Want a professional athlete to grind through an interminable regular-season schedule, then embark on an even more grueling postseason march? No problem. But when players start participating in events outside of that familiar cycle — such as when NBA stars head to the Olympics — concern starts to build about wear and tear. Even putting aside injuries that happen during extracurricular play, it’s not unreasonable to expect that tired stars would be predisposed toward injury and underperformance upon rejoining their teams for the ensuing season.
According to the numbers, however, there’s not really any reason to worry about Dream Teamers coming home from Rio in a weakened state. If anything, playing for Team USA at a big international tournament seems to be associated with a boost in performance the next season.
My colleague Jim Pagels came to that conclusion in 2014 when comparing Team USA members’ per-minute production with what would be predicted by Basketball-Reference’s Simple Projection System, finding that players produced better NBA Player Efficiency Ratings and Win Shares per 48 minutes than expected after donning the Stars and Stripes. My own research backs this up; U.S. players tend to exceed their projected Box Plus/Minus (BPM) by about 0.4 points per 100 possessions the year after playing a major tournament7 for the United States, and they beat projections by nearly 0.7 points/100 possessions after playing in the Olympics specifically.

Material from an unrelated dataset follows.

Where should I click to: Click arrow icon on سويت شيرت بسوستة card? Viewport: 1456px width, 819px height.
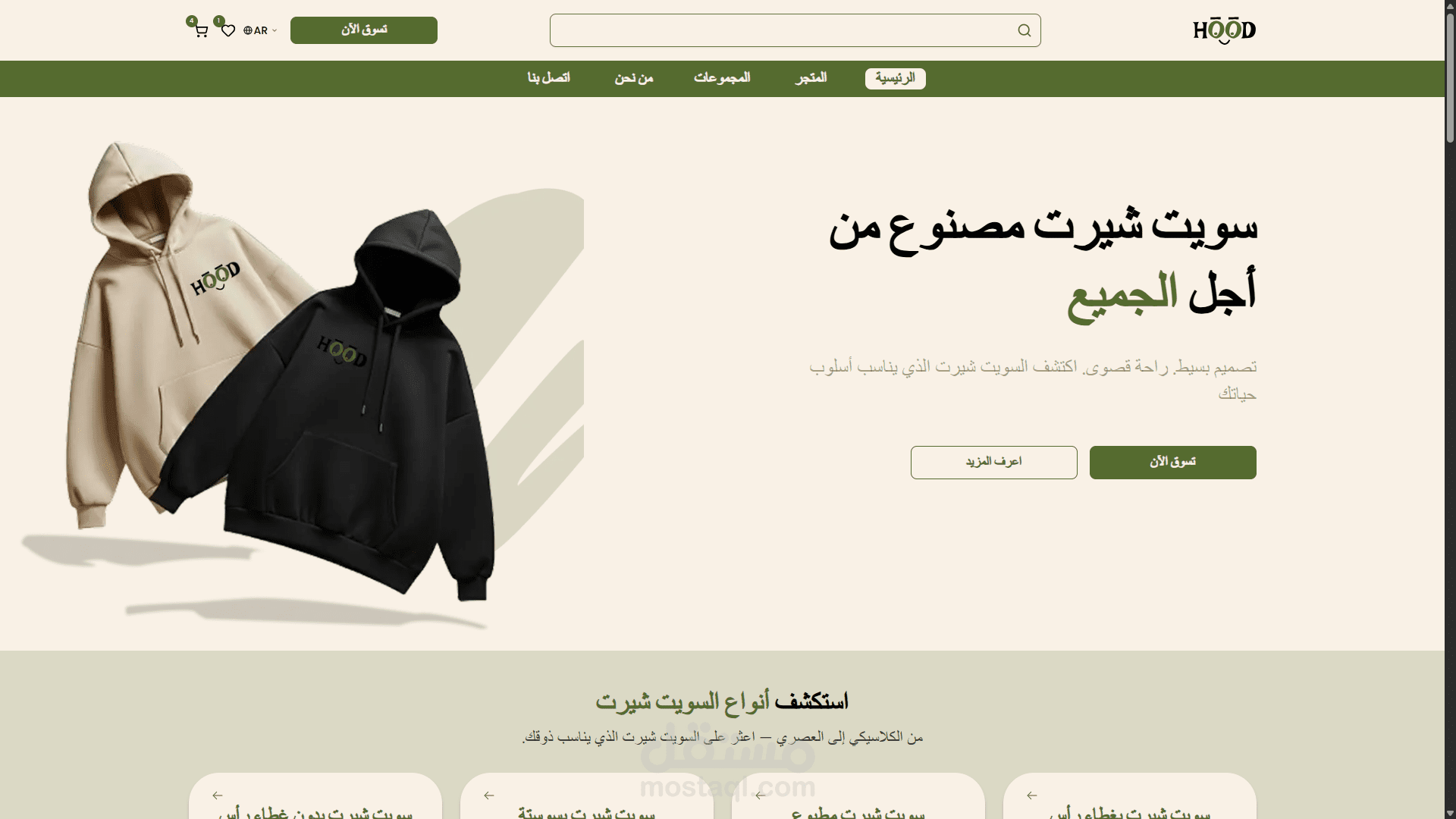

But by definition, these projections deal in per-minute rates, which don’t account for the possibility of lost playing time because of injury. So as an alternate method of checking up on U.S. players the season after a summer tournament, I generated projected wins above replacement (WAR) totals for them each year — since replacement-level analysis factors in both performance and playing-time — and compared their actual WAR with what the system projected.8 For seasons coming off of a Team USA appearance, our method would have expected the average Dream Teamer9 to produce 6.9 WAR; instead, he generated 8.4 WAR — a difference with high statistical significance.10 In fact, 65 percent of Team USA members outperformed their WAR projection the year after suiting up in a major international event.
This isn’t to say that playing in the Olympics or FIBA Worlds caused those players to create more wins. (Although plenty of young players do credit the international experience with improving their skills.) It may also be a case of coincidence over causality — perhaps USA Basketball tends to select players who are particularly primed for improvement; or who feel they have few enough nagging injuries to participate, implying they’re overall healthier than the average player; or maybe the standard aging curve of our projections doesn’t perfectly apply to the kinds of transcendent players who are usually tabbed for the Dream Team.
But it does provide decent proof that declines in production aren’t traditionally associated with the extra pounding of an event such as the Olympics. For most players, the international stage is a springboard to bigger and better things, not a career-hampering pitfall.
CORRECTION (Aug. 16, 5:05 p.m.): An earlier version of the chart in this article misidentified the year in which Kevin Garnett competed in the Olympics. It was 2000, not 2008.